> _What is asked_
A: The forum post on excited state optimizations says that an instability means TDDFT generally cannot be applied at that geometry. Explain, in one to three sentences, the reason the post gives.
B: Write out everything from "The first two" down to "the given geometry." in the forum post on excited state optimizations, swapping in "Hartree-Fock" wherever "Kohn-Sham" appears.
C: In the forum post on excited state optimizations, what calculation is suggested when the molecule has a triplet instability?

Hello,
it is rather unusual that egrad just stops without further notice during optimization.
The most common problems that occur in excited state optimizations are instabilities of the ground state:
- singlet instabilities,
- triplet instabilities,
- or non-real instabilities.
The first two indicate that another electronic state of lower energy exists at the given geometry, a singlet or a triplet state,
respectively. Non-real instabilities (see also the "singlet excited state geometry optimization" post) usually result from conical intersection with the ground state. In all cases it means that the ground state description,e.g., restricted Kohn-Sham, is no longer adequate. In general, this plainly means that TDDFT cannot be applied for the given system at the given geometry.
If an instability occurs in an excited state optimization, you should check several things before giving up:
- check the geometry: Triplet or non-real instabilities often occur if some bonds become too long, double bonds are
twisted 90 degrees, etc. I could imagine this is what happens with formaldehyde, especially if you start the excited state optimization from the ground state structure.
- look at the orbital occupations: The system will normally be not stable if there is a "hole" in the orbital occupation, i.e.,
if one or more unoccupied orbitals are lower in energy that some occupied orbitals. Try converging the ground state to an occupation without "holes". - try a ground state calculation: If the molecule has a triplet instability, you could try a unrelstricted ground state calculation for the triplet state (see "water , triplet excited state geometry optimization" post).

> _Given data_
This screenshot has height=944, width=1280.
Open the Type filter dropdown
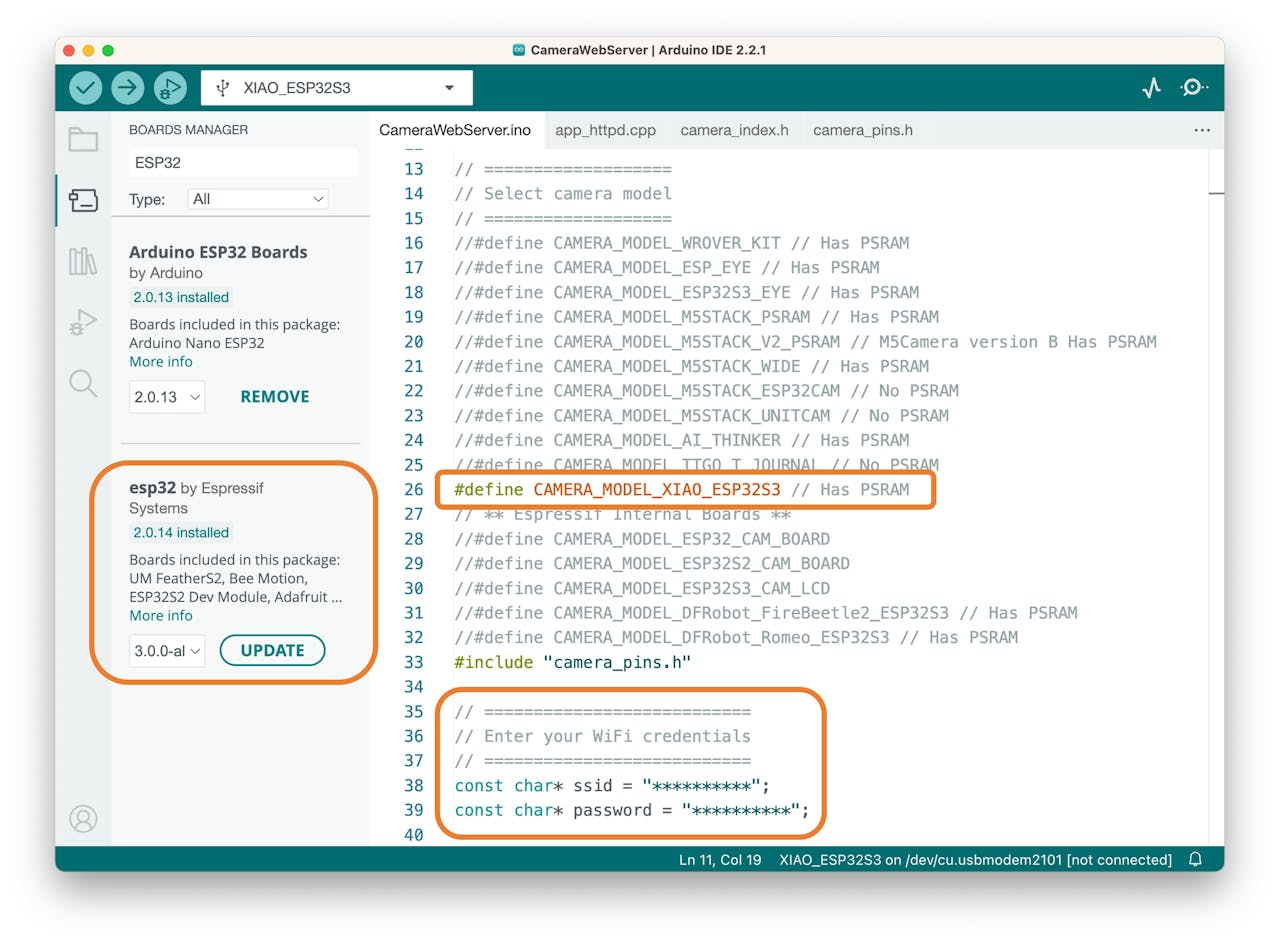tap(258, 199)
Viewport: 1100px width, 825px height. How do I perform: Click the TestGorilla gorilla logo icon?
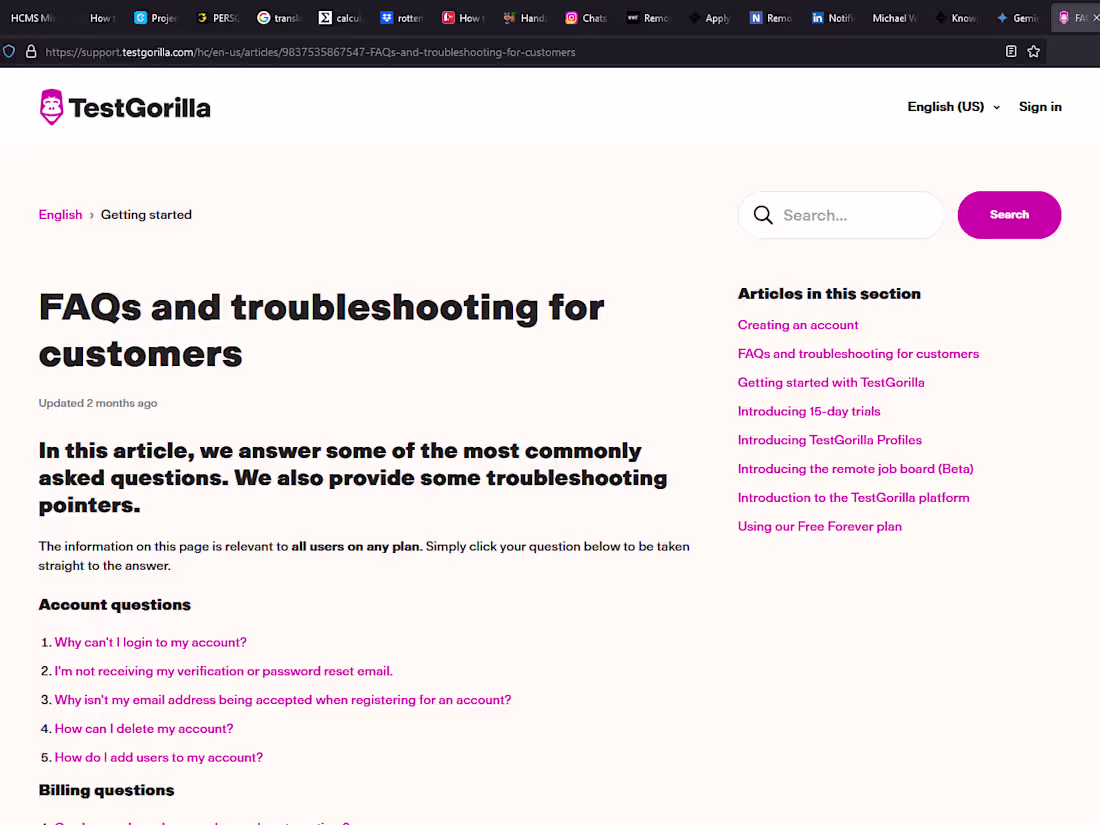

> _Solutions to the tasks_
A: An instability means that the ground state description, such as restricted Kohn-Sham, is no longer adequate. For that reason, TDDFT cannot be applied to the system at that geometry.

B:
The first two indicate that another electronic state of lower energy exists at the given geometry, a singlet or a triplet state,
respectively. Non-real instabilities (see also the "singlet excited state geometry optimization" post) usually result from conical intersection with the ground state. In all cases it means that the ground state description,e.g., restricted Hartree-Fock, is no longer adequate. In general, this plainly means that TDDFT cannot be applied for the given system at the given geometry.

C: An unrestricted ground state calculation for the triplet state.